(Source records begins)

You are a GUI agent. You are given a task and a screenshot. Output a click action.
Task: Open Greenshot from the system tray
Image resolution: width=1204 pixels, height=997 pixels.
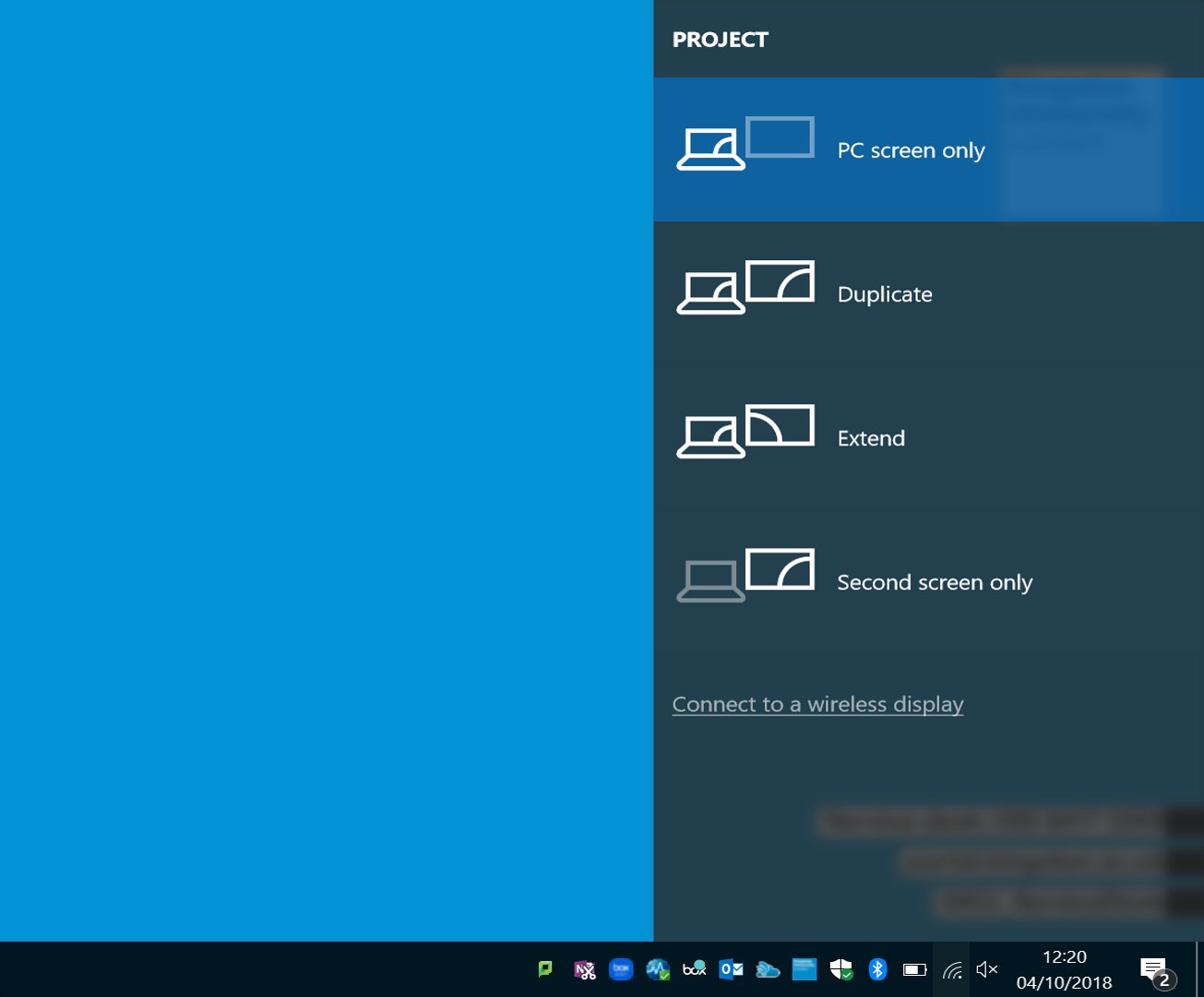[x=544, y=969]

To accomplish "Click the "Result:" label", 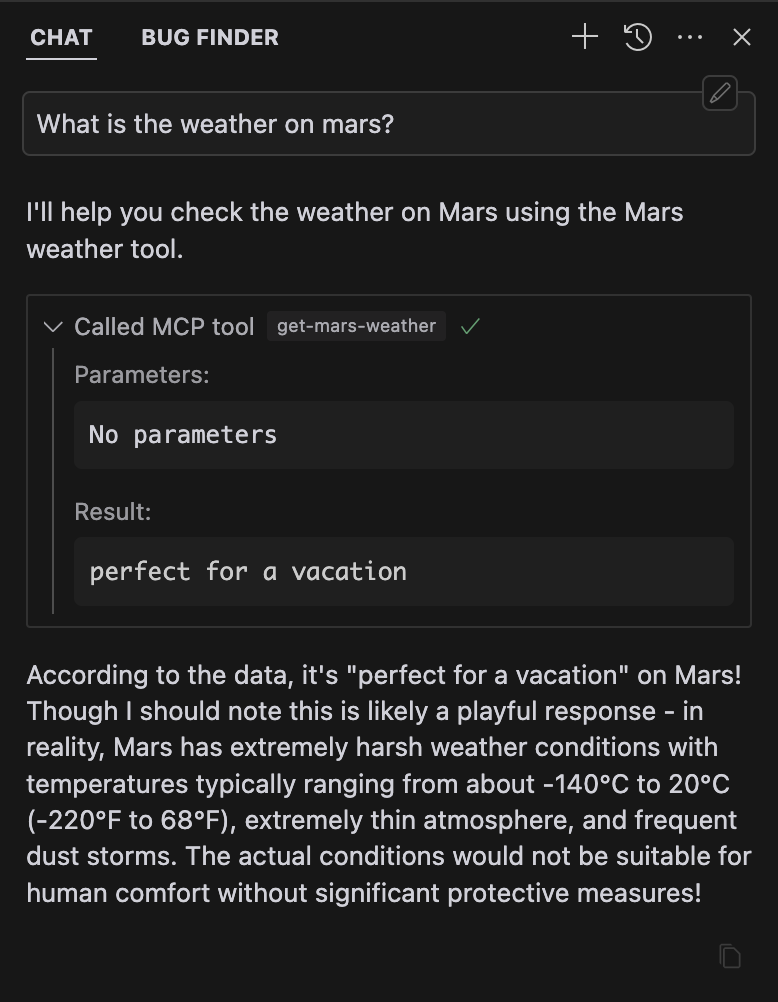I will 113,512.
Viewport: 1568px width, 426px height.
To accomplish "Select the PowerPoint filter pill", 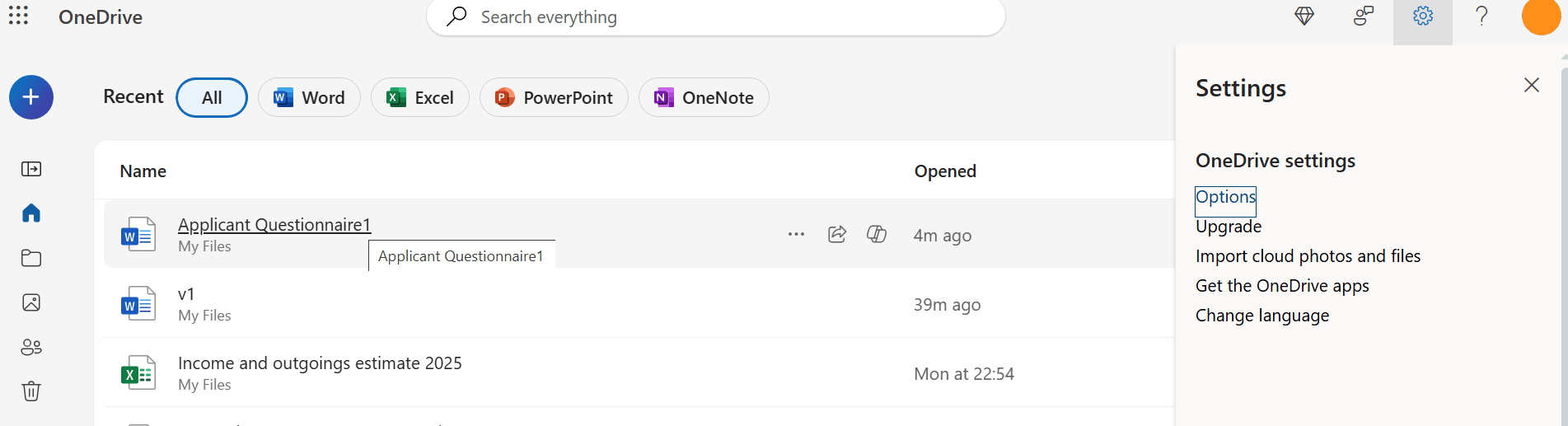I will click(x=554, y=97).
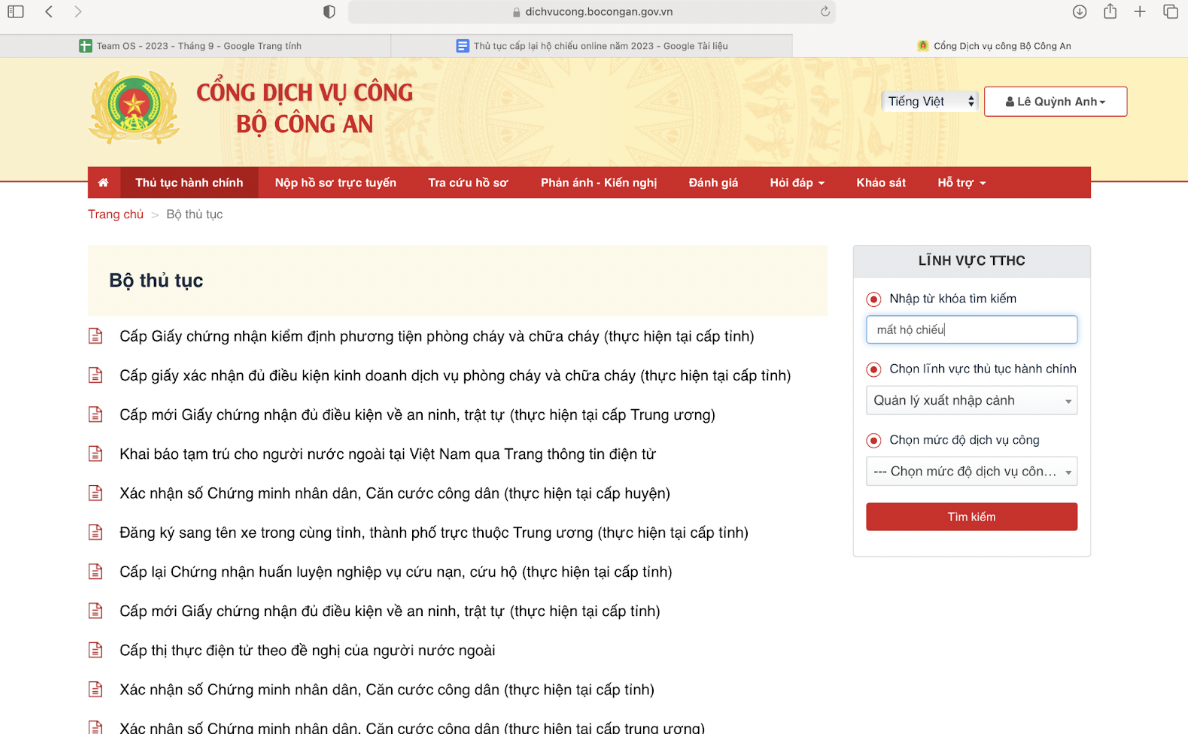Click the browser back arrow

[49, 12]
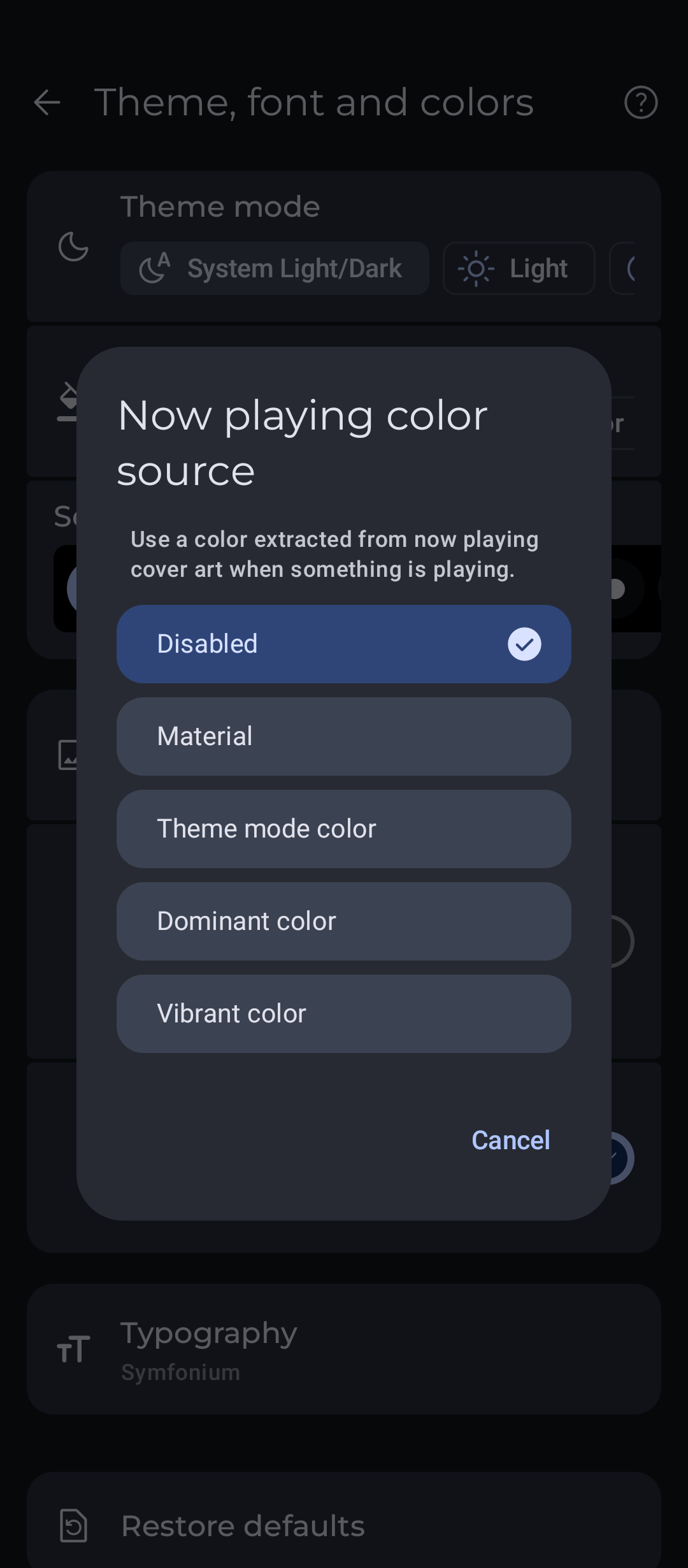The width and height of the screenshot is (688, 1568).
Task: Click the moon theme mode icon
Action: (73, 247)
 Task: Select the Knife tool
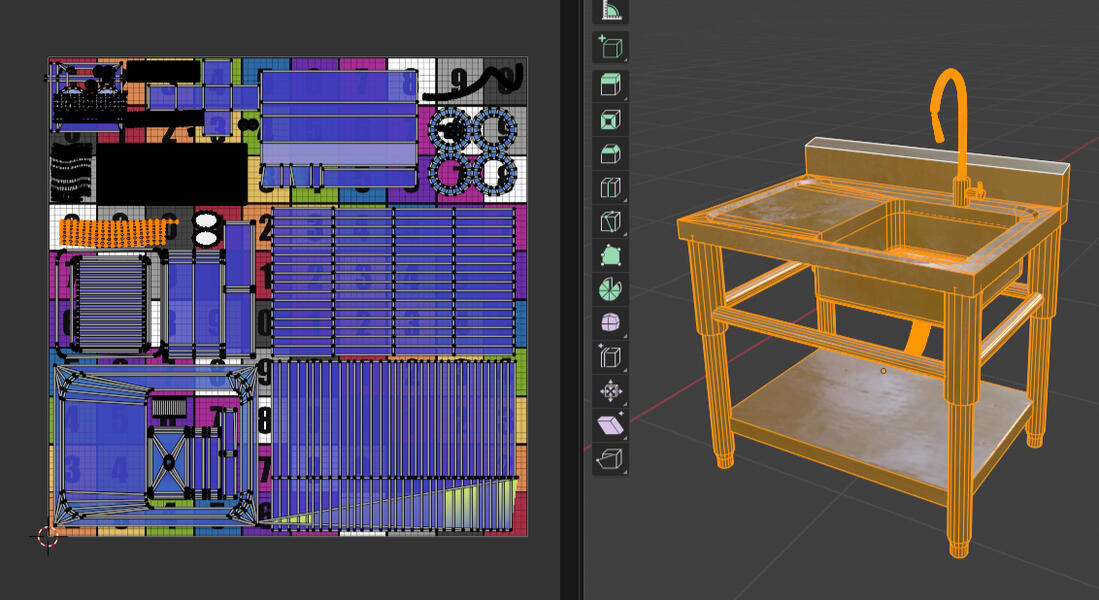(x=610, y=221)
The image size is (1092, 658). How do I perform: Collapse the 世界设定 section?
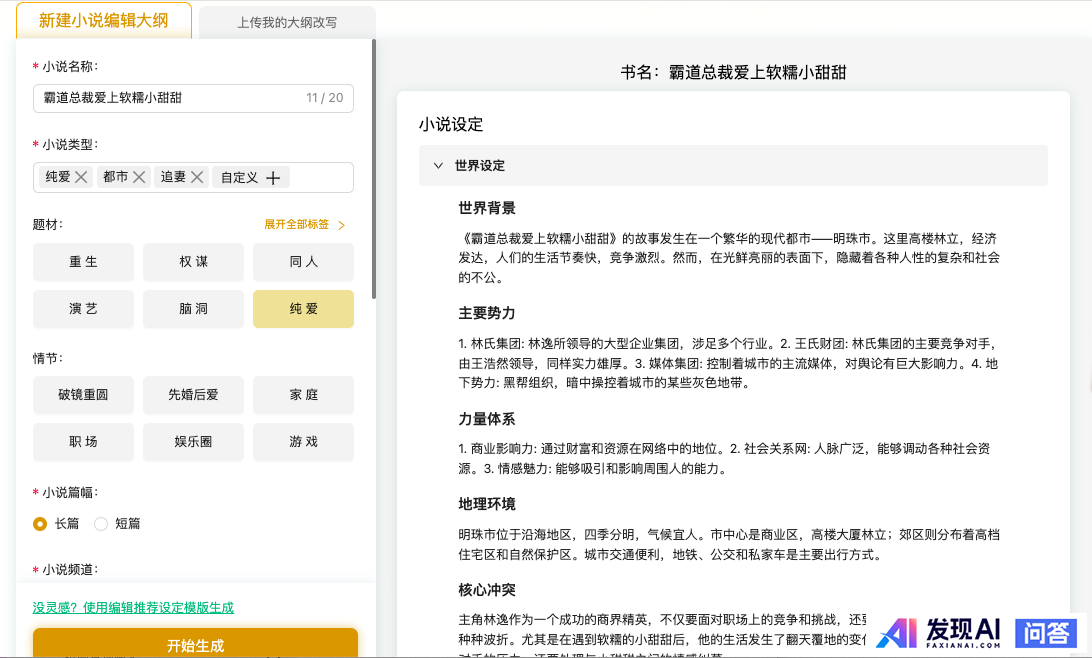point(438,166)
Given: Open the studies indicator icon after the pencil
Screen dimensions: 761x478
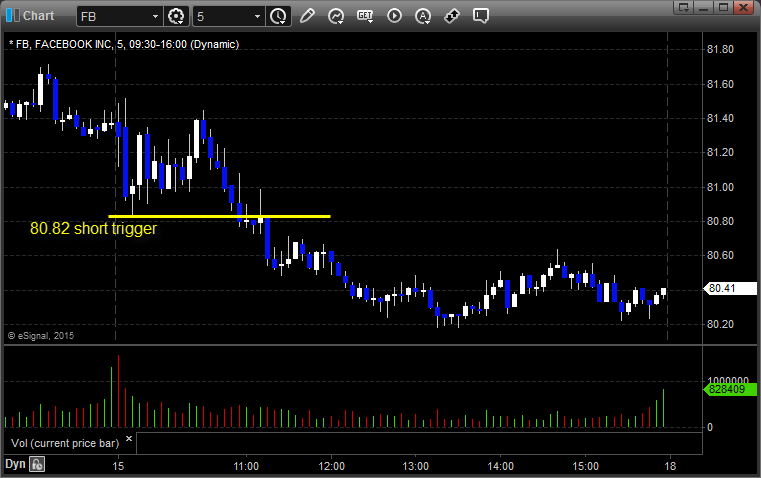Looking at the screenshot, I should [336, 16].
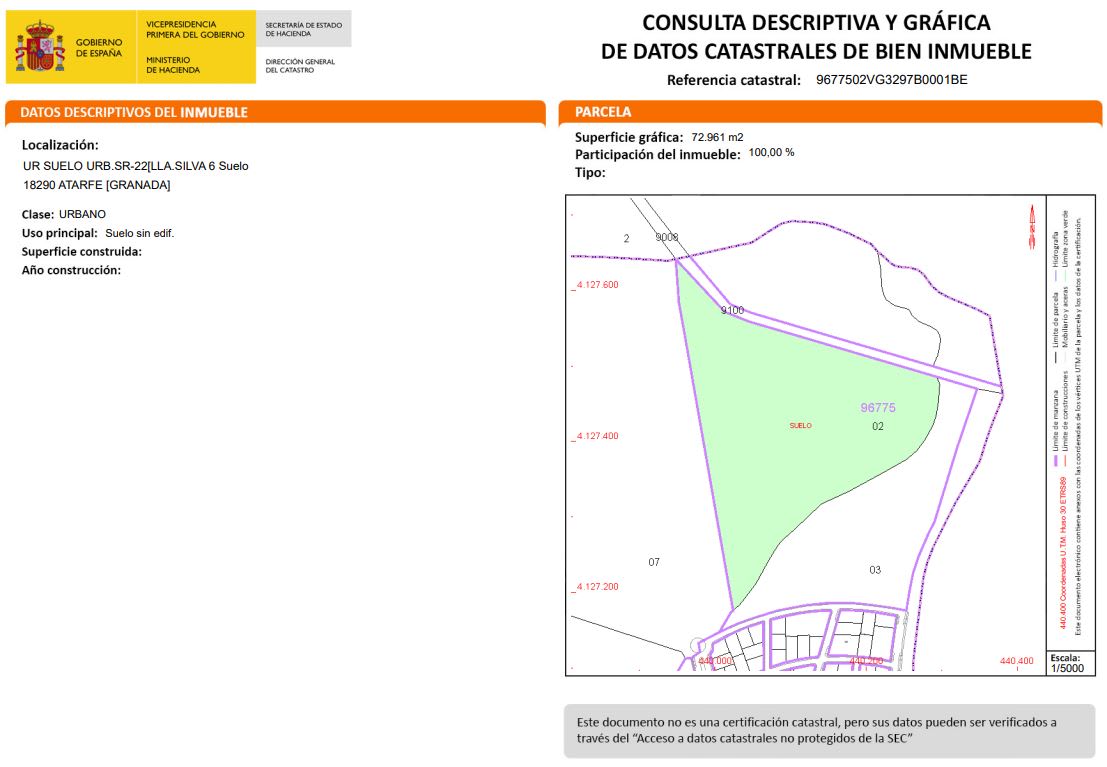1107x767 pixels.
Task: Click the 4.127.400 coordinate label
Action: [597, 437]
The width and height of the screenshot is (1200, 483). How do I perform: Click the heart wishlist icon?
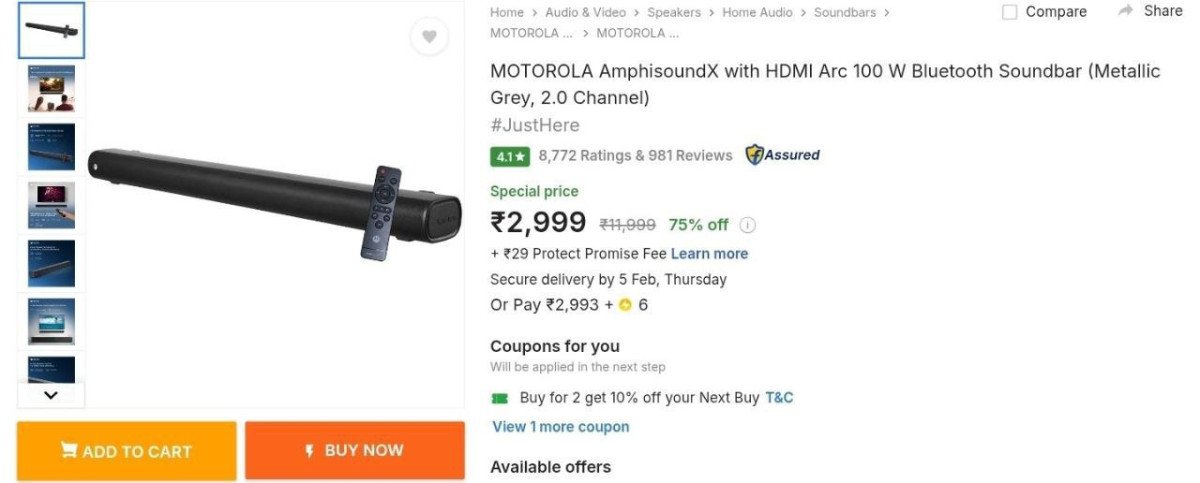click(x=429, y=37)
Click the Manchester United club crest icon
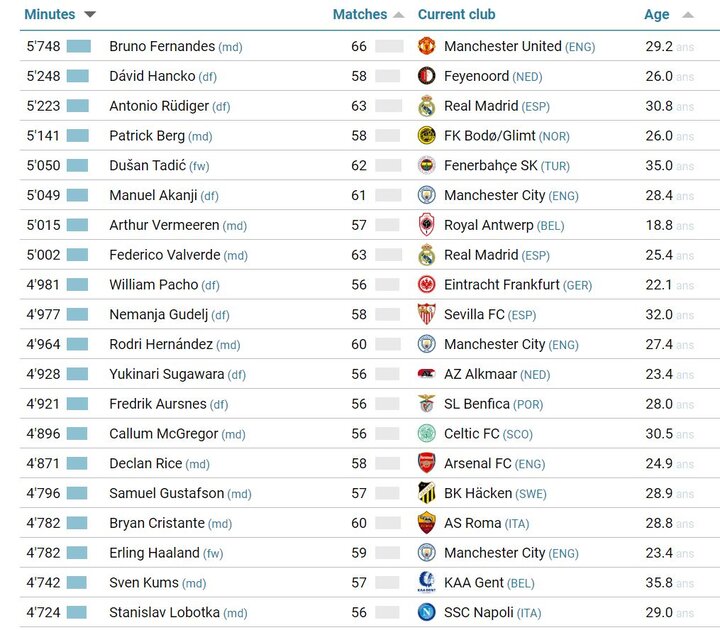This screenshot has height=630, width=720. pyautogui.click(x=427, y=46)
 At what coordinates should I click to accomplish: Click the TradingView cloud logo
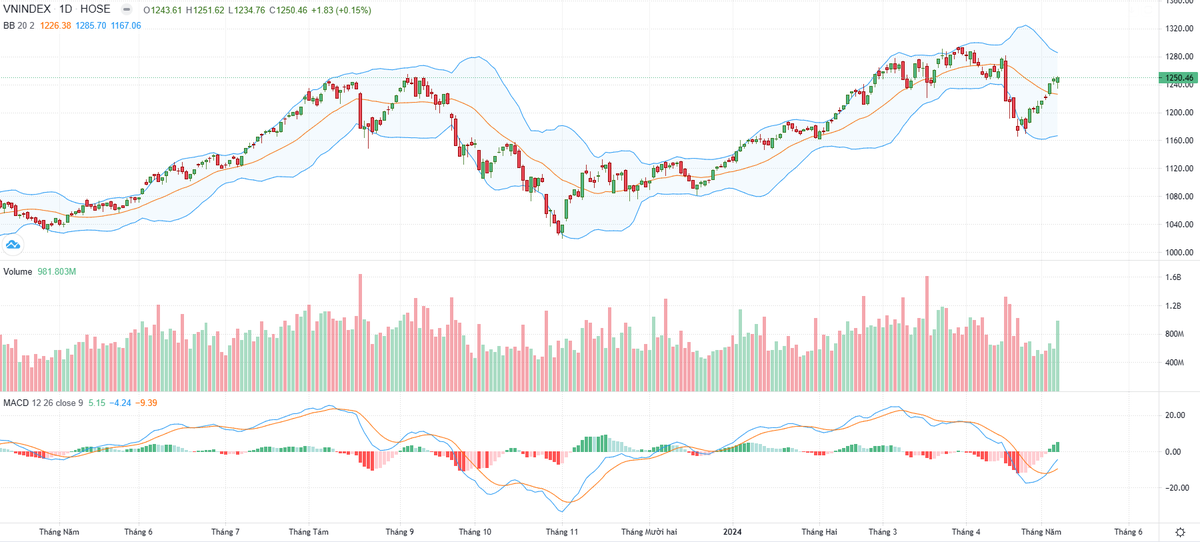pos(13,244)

(Source records ends)

Task brief:
Write out, exactly as they stand, the line with "Click the Manchester United club crest icon" and every line after it through the end of the entries above; omit the pictures.

Solution to this task:
Click the Manchester United club crest icon
This screenshot has height=630, width=720. pyautogui.click(x=427, y=46)
 At what coordinates should I click to accomplish: Click the TradingView cloud logo
pos(13,244)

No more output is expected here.